Saved data entries
----
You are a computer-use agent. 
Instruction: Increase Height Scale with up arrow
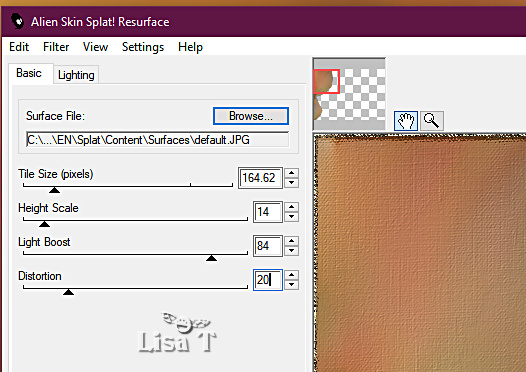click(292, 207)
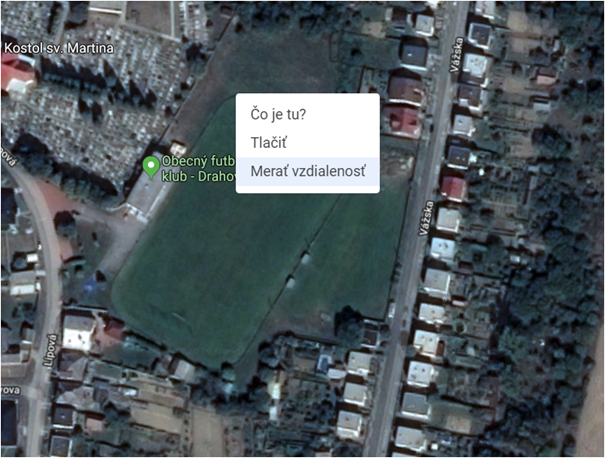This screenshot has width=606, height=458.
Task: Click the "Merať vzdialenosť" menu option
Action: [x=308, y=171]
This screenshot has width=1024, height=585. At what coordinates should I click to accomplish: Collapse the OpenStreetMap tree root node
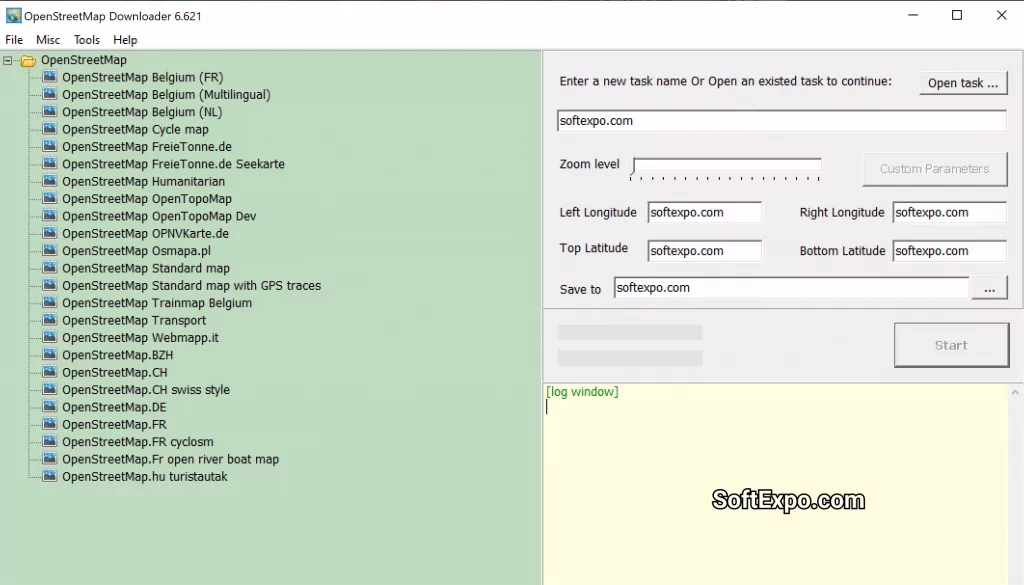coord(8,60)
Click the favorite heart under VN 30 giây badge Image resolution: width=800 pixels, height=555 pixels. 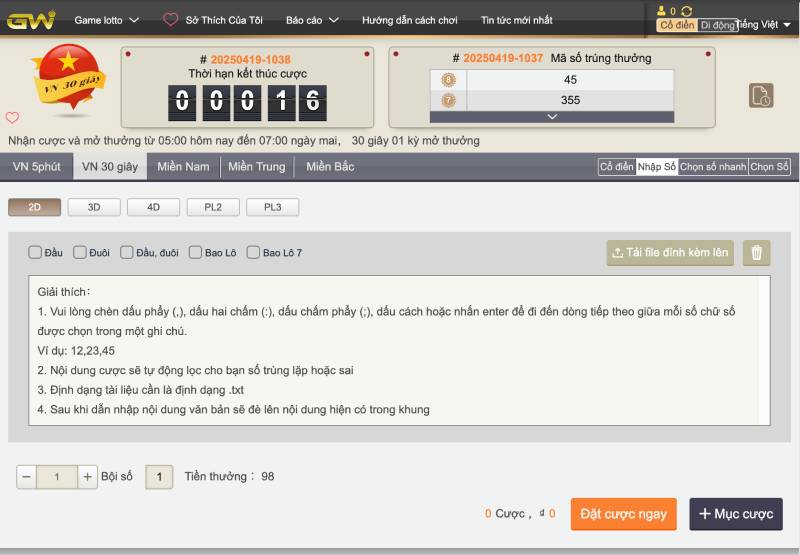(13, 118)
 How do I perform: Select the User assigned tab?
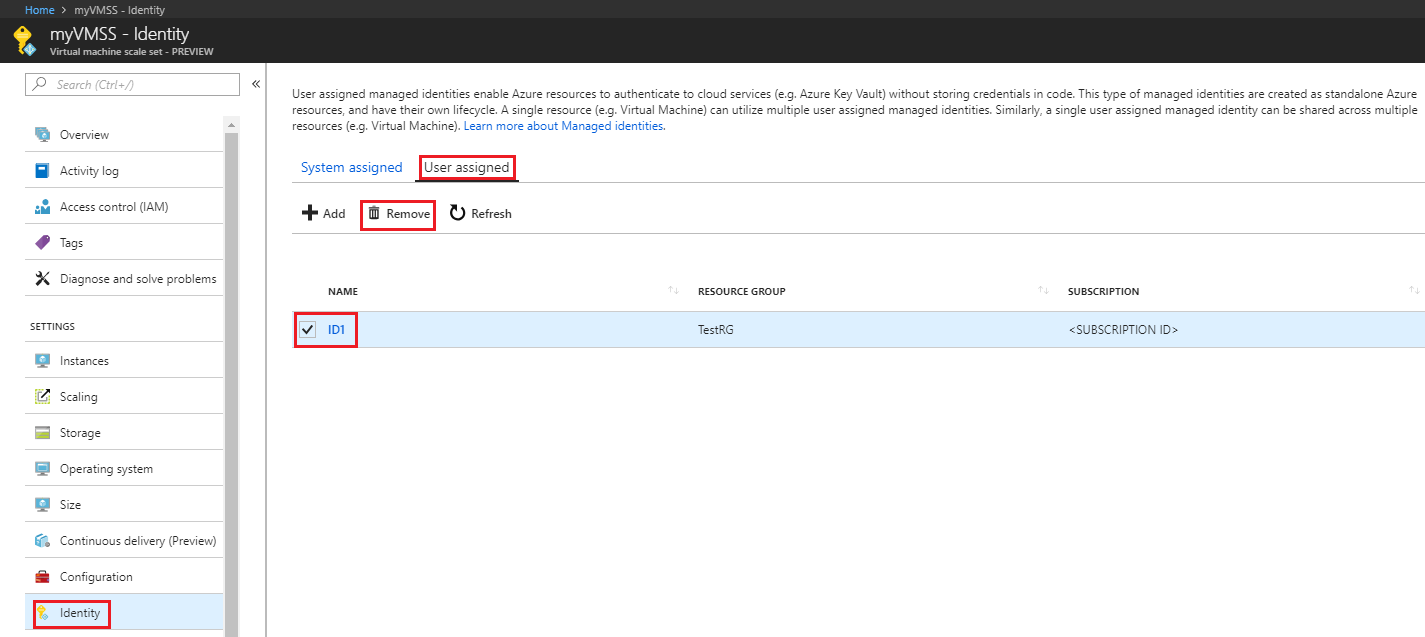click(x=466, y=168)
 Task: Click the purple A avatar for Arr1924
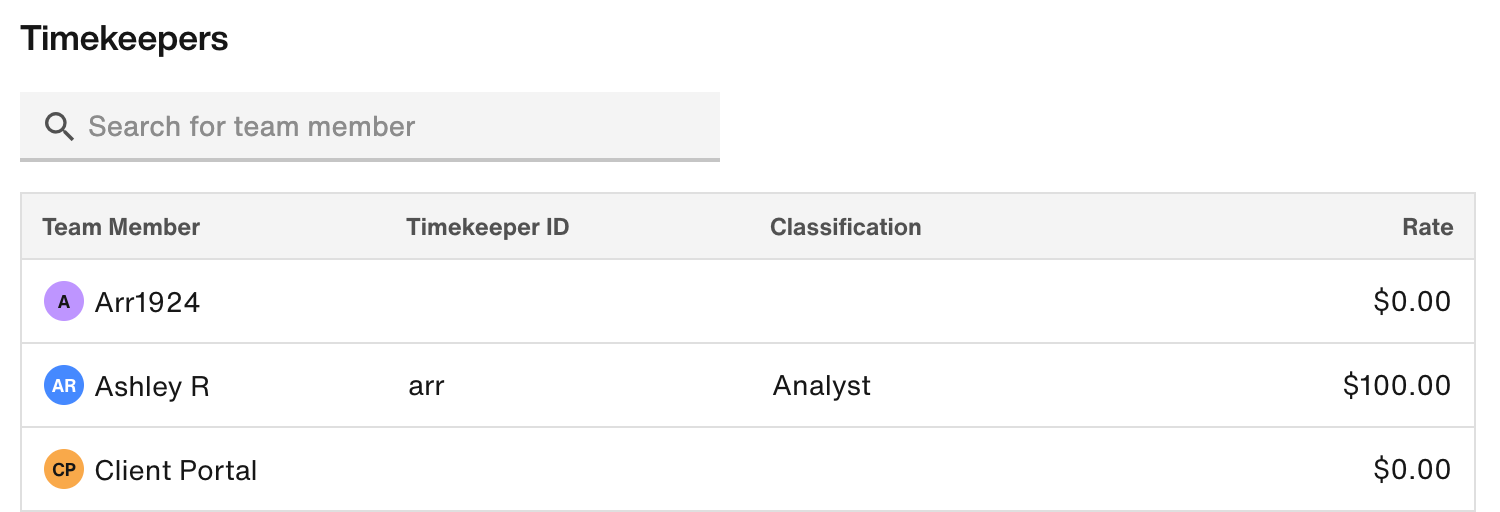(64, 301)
----
◆ ASSIGNMENT
Reproduce nothing but the lines running from the line with "How do I perform: Select" through the end of the records, keeping both end lines and dropping the pictures.

◆ WRITTEN SOLUTION
 How do I perform: Select the User assigned tab?
click(x=466, y=168)
 Task: Click the purple A avatar for Arr1924
(64, 301)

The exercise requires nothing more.